Ziel der Aufgabe —
Entscheiden Sie für jede Aussage, ob sie mit dem Text über Ramiro Pinilla übereinstimmt, und belegen Sie Ihr Ja oder Nein mit einem wörtlichen Zitat der entscheidenden Worte: (a) Pinilla gewann mit seinem ersten Roman 1960 den Premio Nadal. (b) Ab 1971 veröffentlichte Pinilla nur noch bei großen Verlagen. (c) Der jüngste Sohn wird von Rogelio ebenfalls getötet.

Zu untersuchender Text —

Europa literarisch: Ramiro Pinilla (Spanien) „Der Feigenbaum"
28.01.2010, 18:00
Ramiro Pinilla, geboren 1923 in Bilbao, gehört zu den wichtigsten baskischen Autoren der spanischsprachigen Gegenwartsliteratur. Mit seinem ersten Roman Las ciegas hormigas (Ediciones Destino, Barcelona; dt. Die blinden Ameisen, DVA 1963) gewann er 1960 den Premio Nadal und den Premio Nacional de la Crítica. Von der unpersönlichen Behandlung der großen Verlage enttäuscht, entschied er sich 1971 dazu, ausschließlich in kleineren Verlagen zu publizieren. Mehr als 30 Jahre danach kehrte er 2004 mit dem beeindruckenden Familienepos Verdes valles, colinas rojas (Tusquets Editores, Barcelona) zu einem großen Verlag zurück. Für das Werk erhielt er 2005 den Premio de la Crítica sowie 2006 den Premio Nacional de Narrativa. In Berlin liest Ramiro Pinilla aus Der Feigenbaum (dtv, 2008; im Original: La higuera, Tusquets Editores 2006).
Das Buch beschäftigt sich mit der Eroberung des Baskenlandes durch die Franco-Truppen zu Beginn des Spanischen Bürgerkrieges 1937. Demütigung und Vergebung sind dabei Themen, die der Autor durch erschütternde Details auslotet. Erzählt wird von der Ermordung eines baskischen Republikaners und seines ältesten Sohnes durch Rogelio, einen Falangisten. Der jüngste Sohn beobachtet die Tat und bleibt durch einen Ehrenkodex, der das Töten von Kindern verbietet, am Leben. Rogelio haftet der kalte Blick des Jungen im Gedächtnis. Durch einen Feigenbaum bleibt er für den Rest seines Lebens an die Morde erinnert.

Materialauszüge —
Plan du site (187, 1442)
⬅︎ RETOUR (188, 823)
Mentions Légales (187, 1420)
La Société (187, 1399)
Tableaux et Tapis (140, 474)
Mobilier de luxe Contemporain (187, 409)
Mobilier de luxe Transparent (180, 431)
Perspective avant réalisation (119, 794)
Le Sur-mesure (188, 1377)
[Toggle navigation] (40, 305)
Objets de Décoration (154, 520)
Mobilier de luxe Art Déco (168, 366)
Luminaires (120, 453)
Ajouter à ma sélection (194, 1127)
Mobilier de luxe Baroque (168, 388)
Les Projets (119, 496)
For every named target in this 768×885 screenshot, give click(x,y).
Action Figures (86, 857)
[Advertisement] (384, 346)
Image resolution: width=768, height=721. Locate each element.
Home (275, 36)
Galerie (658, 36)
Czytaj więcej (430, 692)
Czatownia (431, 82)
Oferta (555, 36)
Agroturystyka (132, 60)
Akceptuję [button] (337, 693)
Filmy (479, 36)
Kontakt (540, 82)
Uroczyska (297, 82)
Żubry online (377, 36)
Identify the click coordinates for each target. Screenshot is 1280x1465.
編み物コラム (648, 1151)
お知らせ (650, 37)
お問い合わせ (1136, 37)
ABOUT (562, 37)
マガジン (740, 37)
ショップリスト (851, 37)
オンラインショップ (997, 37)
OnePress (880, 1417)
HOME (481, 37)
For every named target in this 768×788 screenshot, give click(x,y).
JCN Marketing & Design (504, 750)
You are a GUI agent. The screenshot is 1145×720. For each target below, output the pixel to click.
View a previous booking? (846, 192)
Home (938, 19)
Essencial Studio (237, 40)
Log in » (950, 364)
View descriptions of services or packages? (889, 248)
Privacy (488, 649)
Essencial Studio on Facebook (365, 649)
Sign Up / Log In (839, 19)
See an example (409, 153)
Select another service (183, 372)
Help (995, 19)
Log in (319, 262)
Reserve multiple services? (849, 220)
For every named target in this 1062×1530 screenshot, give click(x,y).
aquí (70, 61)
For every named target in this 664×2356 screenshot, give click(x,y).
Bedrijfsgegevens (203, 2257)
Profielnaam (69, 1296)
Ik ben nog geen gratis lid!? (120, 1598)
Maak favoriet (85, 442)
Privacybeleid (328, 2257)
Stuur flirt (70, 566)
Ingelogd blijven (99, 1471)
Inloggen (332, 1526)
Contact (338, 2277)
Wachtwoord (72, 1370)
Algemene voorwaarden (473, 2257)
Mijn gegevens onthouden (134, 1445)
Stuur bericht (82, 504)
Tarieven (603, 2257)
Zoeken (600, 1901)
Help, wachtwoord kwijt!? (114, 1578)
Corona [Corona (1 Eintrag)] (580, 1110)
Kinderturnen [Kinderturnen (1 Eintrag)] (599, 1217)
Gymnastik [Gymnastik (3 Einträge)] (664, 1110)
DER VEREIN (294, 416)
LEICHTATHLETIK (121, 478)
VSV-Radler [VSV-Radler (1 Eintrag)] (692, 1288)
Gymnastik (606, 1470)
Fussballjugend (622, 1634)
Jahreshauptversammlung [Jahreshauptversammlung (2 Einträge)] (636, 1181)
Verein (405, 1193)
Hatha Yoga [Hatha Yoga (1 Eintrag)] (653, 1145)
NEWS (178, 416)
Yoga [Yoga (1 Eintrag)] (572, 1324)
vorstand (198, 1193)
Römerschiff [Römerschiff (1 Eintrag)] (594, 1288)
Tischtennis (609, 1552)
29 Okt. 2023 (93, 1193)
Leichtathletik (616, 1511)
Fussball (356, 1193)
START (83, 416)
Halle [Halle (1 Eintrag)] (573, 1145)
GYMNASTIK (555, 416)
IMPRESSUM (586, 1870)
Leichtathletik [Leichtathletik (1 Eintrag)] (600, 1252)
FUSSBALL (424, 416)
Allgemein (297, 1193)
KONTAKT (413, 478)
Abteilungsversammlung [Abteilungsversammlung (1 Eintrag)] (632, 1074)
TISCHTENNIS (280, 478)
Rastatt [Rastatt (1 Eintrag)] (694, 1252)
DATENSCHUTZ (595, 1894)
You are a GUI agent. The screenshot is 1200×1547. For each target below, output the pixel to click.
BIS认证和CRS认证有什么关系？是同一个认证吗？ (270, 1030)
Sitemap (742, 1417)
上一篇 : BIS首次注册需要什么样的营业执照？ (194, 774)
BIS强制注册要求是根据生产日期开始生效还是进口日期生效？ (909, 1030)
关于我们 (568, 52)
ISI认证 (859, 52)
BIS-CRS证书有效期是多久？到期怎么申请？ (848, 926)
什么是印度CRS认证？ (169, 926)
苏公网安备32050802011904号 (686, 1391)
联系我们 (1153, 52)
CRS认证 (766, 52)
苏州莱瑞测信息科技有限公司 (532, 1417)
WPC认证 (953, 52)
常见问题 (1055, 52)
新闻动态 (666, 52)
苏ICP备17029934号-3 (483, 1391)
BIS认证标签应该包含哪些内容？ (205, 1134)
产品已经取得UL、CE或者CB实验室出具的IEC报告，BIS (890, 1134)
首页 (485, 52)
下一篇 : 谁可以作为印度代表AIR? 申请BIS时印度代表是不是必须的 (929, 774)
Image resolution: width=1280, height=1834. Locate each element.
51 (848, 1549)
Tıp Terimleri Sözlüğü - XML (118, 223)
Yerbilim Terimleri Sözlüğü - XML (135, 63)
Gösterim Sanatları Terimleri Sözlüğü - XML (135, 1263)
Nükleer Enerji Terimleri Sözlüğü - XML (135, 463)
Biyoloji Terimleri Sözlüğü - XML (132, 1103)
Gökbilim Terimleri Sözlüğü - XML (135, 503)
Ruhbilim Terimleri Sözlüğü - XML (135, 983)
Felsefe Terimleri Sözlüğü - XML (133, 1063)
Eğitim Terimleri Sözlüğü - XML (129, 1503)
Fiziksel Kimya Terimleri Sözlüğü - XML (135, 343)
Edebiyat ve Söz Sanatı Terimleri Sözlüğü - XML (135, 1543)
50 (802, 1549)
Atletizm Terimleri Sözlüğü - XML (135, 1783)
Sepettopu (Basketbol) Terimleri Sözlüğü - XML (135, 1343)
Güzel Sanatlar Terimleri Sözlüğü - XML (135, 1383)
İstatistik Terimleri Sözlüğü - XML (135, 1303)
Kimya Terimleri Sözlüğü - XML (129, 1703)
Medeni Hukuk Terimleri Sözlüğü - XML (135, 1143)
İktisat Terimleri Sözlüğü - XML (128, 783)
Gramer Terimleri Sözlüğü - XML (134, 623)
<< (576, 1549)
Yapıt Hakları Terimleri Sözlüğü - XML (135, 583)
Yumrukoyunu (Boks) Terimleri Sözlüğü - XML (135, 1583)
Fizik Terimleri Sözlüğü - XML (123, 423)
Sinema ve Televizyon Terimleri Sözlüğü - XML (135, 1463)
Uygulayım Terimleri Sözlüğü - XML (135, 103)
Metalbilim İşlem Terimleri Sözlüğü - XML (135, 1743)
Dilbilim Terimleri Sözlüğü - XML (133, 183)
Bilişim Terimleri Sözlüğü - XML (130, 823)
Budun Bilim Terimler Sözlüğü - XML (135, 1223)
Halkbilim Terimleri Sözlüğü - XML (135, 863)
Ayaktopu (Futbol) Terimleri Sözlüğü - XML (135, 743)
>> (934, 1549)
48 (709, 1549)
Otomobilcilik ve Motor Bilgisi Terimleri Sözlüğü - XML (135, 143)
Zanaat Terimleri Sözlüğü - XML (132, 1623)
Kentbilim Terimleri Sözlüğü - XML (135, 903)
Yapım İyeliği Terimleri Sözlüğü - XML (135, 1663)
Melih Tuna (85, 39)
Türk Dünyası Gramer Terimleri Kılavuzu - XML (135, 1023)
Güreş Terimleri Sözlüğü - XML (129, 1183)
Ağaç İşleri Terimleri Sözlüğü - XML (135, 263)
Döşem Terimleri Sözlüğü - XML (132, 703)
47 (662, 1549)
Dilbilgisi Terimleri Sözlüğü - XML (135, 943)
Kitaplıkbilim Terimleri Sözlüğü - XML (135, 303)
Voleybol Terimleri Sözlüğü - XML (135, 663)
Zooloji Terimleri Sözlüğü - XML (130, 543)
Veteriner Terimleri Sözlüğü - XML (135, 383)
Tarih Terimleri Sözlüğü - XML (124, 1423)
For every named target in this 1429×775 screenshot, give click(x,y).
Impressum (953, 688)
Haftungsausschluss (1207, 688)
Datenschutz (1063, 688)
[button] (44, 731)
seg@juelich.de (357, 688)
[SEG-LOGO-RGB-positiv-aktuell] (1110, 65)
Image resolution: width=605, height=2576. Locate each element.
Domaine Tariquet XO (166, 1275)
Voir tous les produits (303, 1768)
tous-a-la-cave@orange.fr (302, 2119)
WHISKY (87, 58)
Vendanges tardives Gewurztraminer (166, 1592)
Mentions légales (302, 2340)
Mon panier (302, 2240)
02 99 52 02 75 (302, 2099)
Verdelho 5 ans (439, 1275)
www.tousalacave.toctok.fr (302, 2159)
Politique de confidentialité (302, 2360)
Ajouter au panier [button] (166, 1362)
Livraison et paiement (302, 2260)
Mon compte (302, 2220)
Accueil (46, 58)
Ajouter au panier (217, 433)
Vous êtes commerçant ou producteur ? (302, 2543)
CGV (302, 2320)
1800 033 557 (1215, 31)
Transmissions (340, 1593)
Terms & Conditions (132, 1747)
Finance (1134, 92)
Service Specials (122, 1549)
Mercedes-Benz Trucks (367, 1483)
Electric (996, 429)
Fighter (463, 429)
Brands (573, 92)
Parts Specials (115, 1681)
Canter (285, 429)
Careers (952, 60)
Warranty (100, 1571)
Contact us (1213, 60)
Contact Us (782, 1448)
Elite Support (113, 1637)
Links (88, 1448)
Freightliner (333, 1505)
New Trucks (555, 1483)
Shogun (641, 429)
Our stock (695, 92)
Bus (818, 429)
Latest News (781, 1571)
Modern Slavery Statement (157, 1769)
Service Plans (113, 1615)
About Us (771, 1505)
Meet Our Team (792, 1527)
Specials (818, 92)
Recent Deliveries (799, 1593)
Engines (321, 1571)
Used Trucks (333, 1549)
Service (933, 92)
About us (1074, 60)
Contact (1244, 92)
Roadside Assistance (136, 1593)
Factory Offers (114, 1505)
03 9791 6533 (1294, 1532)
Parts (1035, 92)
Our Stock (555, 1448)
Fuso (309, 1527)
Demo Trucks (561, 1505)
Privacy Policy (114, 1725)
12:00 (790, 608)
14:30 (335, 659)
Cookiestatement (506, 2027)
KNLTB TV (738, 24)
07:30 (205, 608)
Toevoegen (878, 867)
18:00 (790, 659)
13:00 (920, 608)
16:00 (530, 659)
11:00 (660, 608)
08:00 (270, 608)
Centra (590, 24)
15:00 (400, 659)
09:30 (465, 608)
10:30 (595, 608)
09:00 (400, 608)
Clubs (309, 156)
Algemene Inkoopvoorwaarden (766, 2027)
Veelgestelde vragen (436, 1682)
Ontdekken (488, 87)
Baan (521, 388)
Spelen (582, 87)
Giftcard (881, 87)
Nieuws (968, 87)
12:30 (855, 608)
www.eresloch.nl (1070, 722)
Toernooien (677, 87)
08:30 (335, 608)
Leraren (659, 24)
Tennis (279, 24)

Schriftliche Lösung —
(a) Ja: „Mit seinem ersten Roman Las ciegas hormigas (Ediciones Destino, Barcelona; dt. Die blinden Ameisen, DVA 1963) gewann er 1960 den Premio Nadal"
(b) Nein: „entschied er sich 1971 dazu, ausschließlich in kleineren Verlagen zu publizieren"
(c) Nein: „Der jüngste Sohn beobachtet die Tat und bleibt durch einen Ehrenkodex, der das Töten von Kindern verbietet, am Leben."